§ **Given records**:
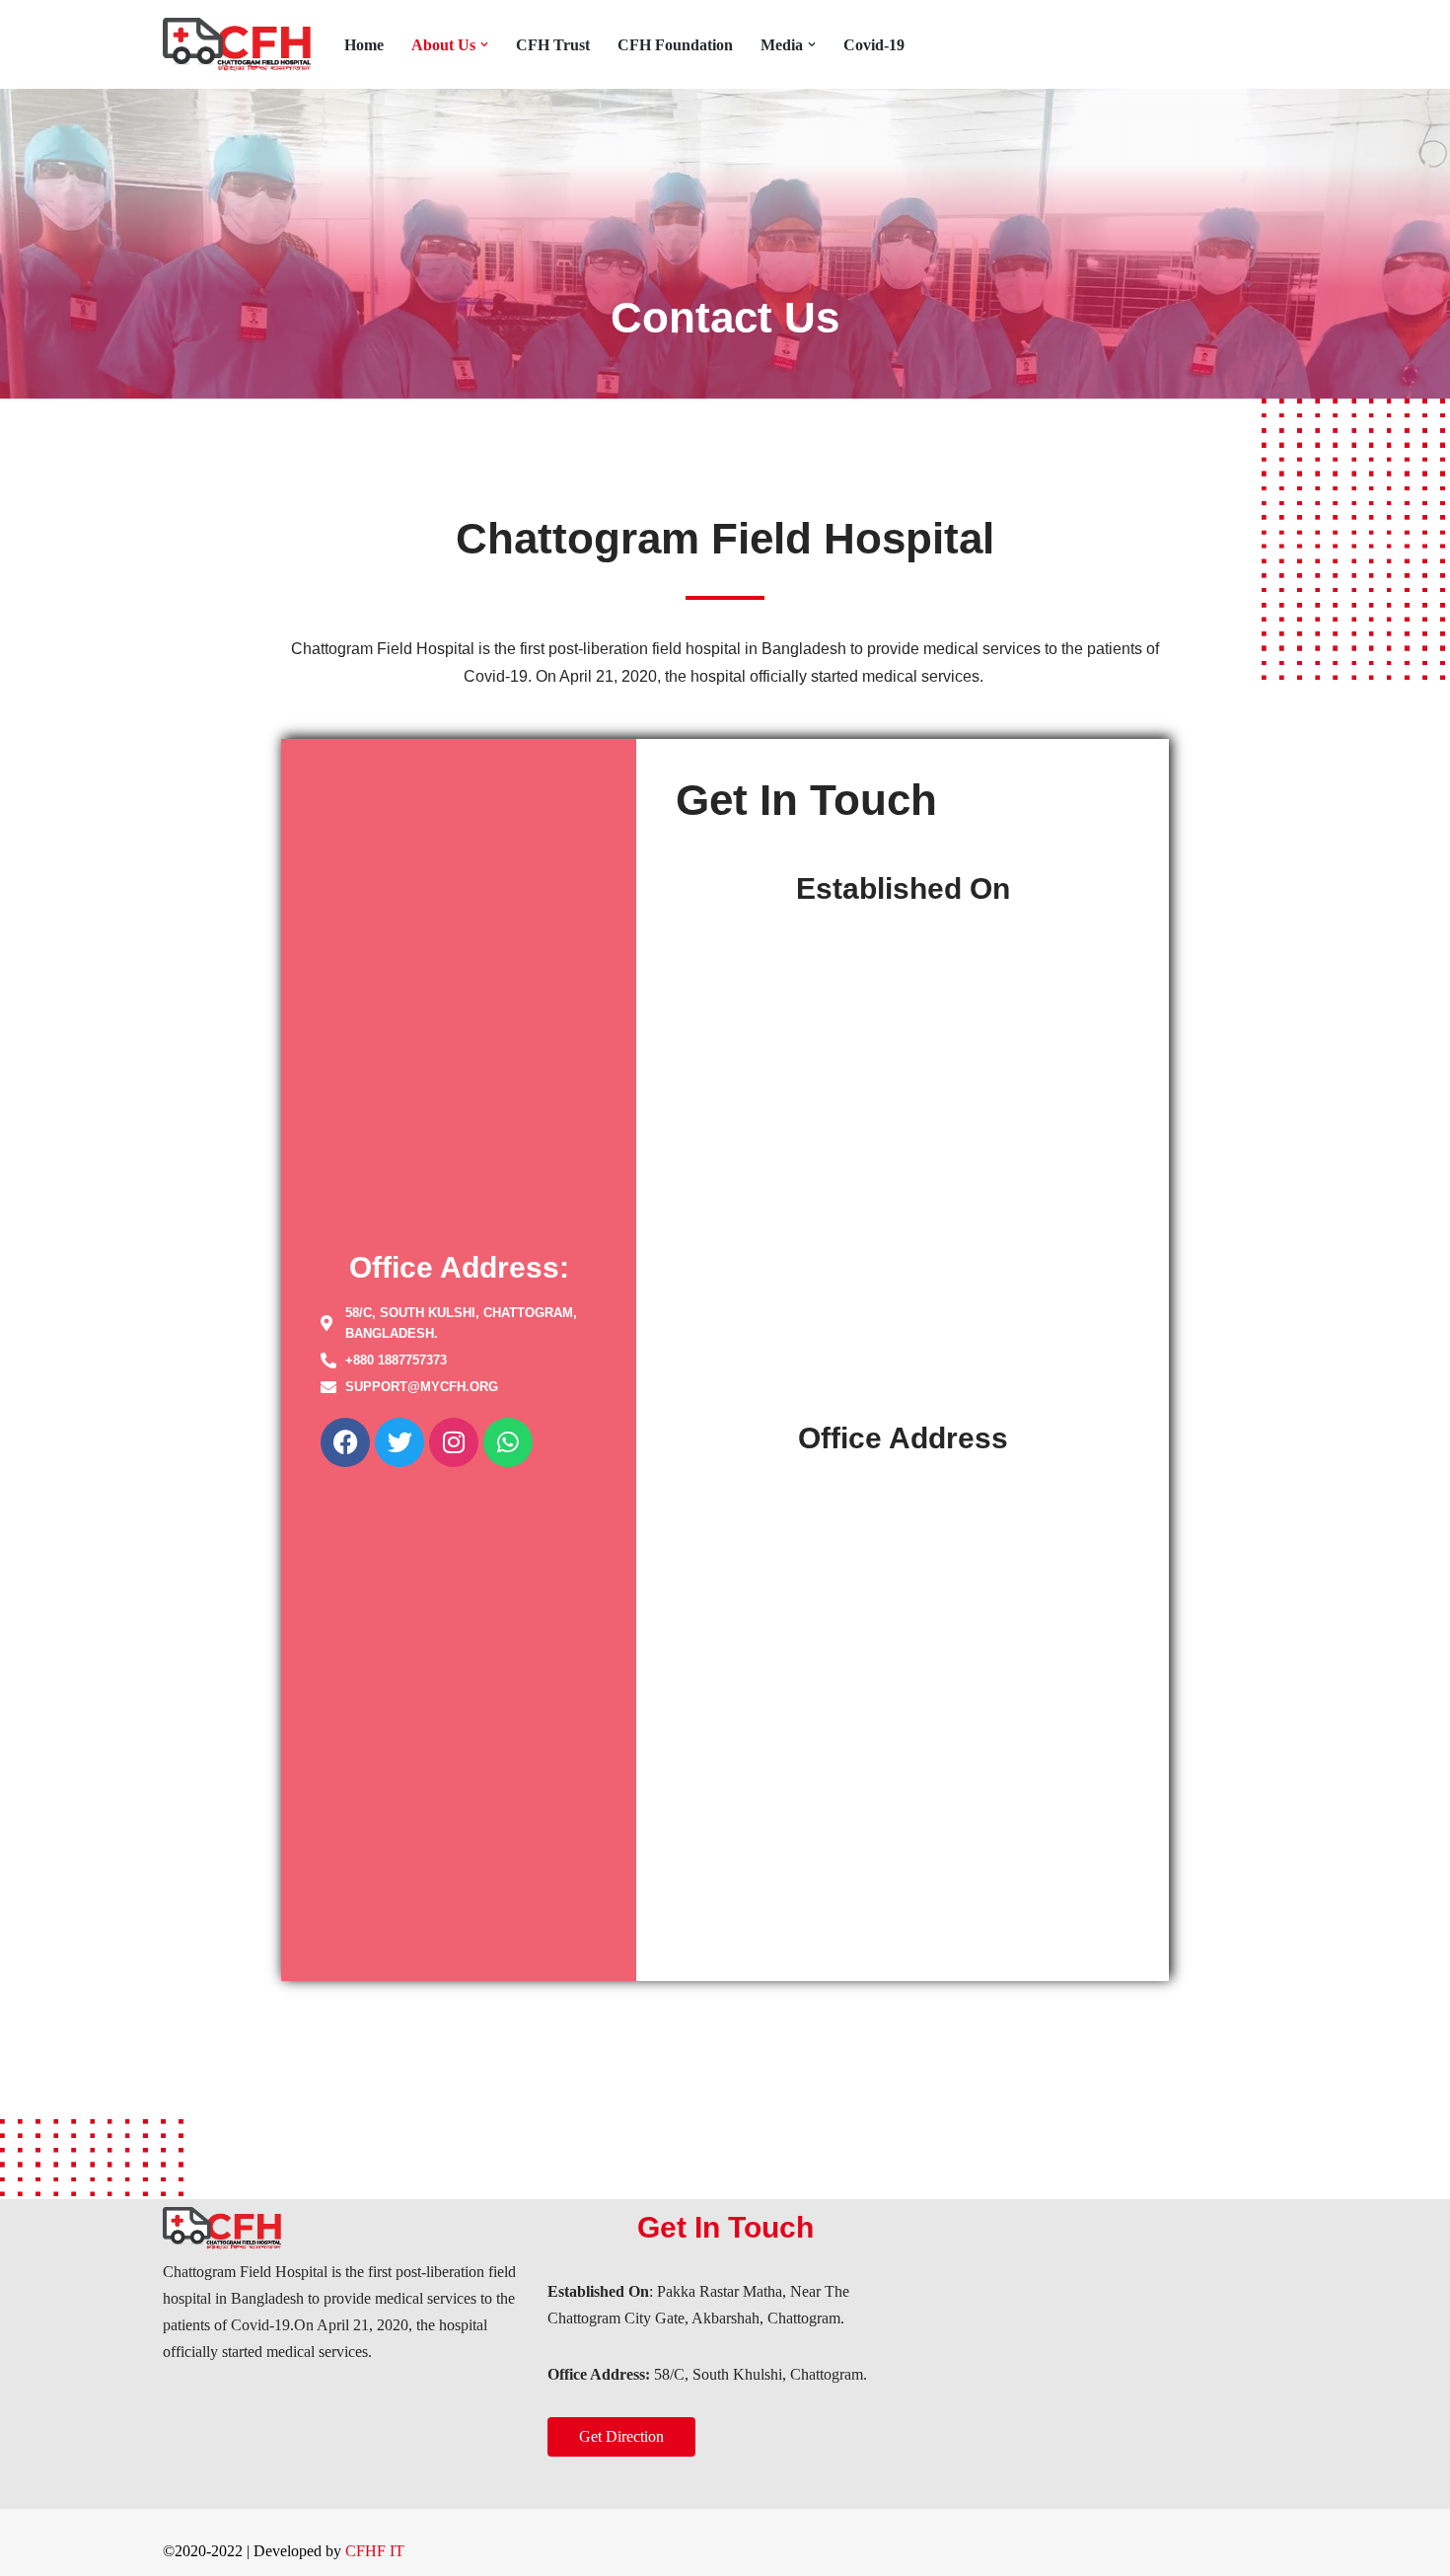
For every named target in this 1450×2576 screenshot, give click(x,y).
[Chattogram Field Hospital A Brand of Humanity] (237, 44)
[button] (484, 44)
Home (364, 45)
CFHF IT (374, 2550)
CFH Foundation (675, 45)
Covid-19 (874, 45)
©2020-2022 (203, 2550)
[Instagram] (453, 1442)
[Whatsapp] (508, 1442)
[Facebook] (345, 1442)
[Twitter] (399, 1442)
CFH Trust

§ **Task directions**: The answer must contain only the lines from the one with "[button] (484, 44)" to the end of the entries above, each written out exactly.

§ **Task response**:
[button] (484, 44)
Home (364, 45)
CFHF IT (374, 2550)
CFH Foundation (675, 45)
Covid-19 (874, 45)
©2020-2022 (203, 2550)
[Instagram] (453, 1442)
[Whatsapp] (508, 1442)
[Facebook] (345, 1442)
[Twitter] (399, 1442)
CFH Trust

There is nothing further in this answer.